Every program and project has a social world. The program managers, project managers, project teams, and stakeholders mutually agree on roles and interact based on those roles.
Great program managers sense, manage, and influence the social worlds across their projects. They bring order and understanding through conflict management and conflict resolution. Success is not guaranteed, and often teams clash as a new social order is established on every project. They heal divides that can grow under the stress of projects and increase the team’s problem solving ability.
Dr. Pearce, the inventor of the Coordinated Management of Meaning (CMM), explains the social world as a “dance between the two faces of the communication process: coordinating actions and making/managing meaning. A social world is the site where speech acts, episodes and forms of communication, selves and forms of consciousness, and relationships and minds are made.”
Our cultural differences and emotions significantly shape our social worlds.
The program and project manager with good emotional intelligence and cultural intelligence (EI/CI) can better understand and navigate the social worlds of the project team and the stakeholders. High EI/CI also aids in creating understanding in program/project management communications. A program manager or project manager with high EI/CI is more adept at creating understanding because they are self-aware while understanding other’s emotions.Thus, the program manager or project manager can test if the recipient of his or her communication has the requisite know-what, know-how, and know-why understanding of the intended messages.
Program managers and project managers with high EI/CI will be perceived as having a high ethos.

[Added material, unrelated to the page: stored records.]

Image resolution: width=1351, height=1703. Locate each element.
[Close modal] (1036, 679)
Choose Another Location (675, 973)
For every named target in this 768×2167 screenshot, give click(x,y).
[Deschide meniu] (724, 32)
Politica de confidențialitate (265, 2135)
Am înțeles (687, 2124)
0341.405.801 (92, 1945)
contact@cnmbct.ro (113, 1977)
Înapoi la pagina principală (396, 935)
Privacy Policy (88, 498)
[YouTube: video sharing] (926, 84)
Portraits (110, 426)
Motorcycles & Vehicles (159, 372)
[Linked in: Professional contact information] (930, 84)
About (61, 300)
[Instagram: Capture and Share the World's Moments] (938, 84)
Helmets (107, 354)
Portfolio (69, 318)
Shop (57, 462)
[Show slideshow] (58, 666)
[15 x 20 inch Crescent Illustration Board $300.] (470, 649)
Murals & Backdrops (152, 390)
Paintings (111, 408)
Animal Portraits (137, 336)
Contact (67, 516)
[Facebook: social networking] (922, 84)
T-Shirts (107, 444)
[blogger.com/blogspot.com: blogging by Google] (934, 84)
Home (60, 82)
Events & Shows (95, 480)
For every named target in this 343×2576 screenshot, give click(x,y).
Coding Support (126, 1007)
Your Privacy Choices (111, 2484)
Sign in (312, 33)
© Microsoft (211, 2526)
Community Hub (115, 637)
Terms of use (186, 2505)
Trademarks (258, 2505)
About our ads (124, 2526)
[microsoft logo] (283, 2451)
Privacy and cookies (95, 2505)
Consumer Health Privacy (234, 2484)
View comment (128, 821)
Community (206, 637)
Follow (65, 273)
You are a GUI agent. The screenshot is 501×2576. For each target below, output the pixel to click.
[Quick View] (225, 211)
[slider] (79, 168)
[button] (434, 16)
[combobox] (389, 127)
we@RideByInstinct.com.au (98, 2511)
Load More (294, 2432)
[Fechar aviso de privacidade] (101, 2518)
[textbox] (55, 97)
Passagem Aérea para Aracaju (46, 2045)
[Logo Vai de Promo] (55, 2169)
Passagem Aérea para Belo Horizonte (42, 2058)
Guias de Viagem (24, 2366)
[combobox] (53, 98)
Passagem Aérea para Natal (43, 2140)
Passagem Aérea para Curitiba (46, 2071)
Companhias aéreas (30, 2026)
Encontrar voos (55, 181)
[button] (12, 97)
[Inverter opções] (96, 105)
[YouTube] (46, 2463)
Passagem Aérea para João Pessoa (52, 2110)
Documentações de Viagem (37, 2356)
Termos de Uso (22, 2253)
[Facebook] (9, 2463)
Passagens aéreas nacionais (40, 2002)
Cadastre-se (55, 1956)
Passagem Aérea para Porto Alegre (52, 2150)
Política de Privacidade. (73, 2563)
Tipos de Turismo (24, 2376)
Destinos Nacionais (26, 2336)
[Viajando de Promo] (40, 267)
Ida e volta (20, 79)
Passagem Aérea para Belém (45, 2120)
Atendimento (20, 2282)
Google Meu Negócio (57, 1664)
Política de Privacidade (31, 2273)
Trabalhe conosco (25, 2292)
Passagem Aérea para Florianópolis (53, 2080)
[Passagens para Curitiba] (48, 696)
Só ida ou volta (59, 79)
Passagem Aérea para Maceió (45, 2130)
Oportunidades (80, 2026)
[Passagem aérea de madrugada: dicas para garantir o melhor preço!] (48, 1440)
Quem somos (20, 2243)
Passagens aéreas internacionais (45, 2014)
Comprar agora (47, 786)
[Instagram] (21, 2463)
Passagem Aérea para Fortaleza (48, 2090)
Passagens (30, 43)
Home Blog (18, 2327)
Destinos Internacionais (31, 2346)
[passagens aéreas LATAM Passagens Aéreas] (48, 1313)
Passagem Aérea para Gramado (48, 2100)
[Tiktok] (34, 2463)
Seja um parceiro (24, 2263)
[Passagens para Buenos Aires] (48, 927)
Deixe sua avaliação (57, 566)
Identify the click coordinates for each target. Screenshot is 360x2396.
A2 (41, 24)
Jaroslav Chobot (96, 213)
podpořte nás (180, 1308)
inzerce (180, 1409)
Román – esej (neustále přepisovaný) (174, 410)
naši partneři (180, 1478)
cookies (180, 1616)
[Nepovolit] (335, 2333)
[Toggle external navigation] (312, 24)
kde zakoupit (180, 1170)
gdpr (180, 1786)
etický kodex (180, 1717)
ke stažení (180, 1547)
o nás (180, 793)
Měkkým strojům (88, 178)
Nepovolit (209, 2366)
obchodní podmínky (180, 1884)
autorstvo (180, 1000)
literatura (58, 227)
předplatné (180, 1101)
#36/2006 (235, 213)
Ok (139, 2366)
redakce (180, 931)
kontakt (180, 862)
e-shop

Team members will see the high emotional intelligence and cultural intelligence even in the manager’s nonverbal communication. Being more aware of our feelings and other people’s feelings helps enhance our connection to others and make us more credible. Program managers and Project managers with high EI/CI can use pathos more effectively and make the logos portion of their communication more effective. The right balance of ethos, pathos, and logos makes the project manager more persuasive.
Along with increasing the program manager or project manager’s EI/CI, this course will aid the manager in using the tools of CMM. Dr. Pearce created Coordinated Management of Meaning (CMM) in the mid-1970s. Over the years, CMM practitioners have created methods and tools to make the communication perspective visible. One such tool is SEAVA, which is an acronym for Storyboarding, Enriching, Analyzing, Visioning, and Acting. You can use the SEAVA tool to examine communication problems among your project team members and to generate a solution.
Understanding the different social worlds of your program and its project team members and stakeholders will help you create persuasive communications, have a positive impact, and increase understanding among the project team members and stakeholders. CMM will help you become a master of communication and persuasion.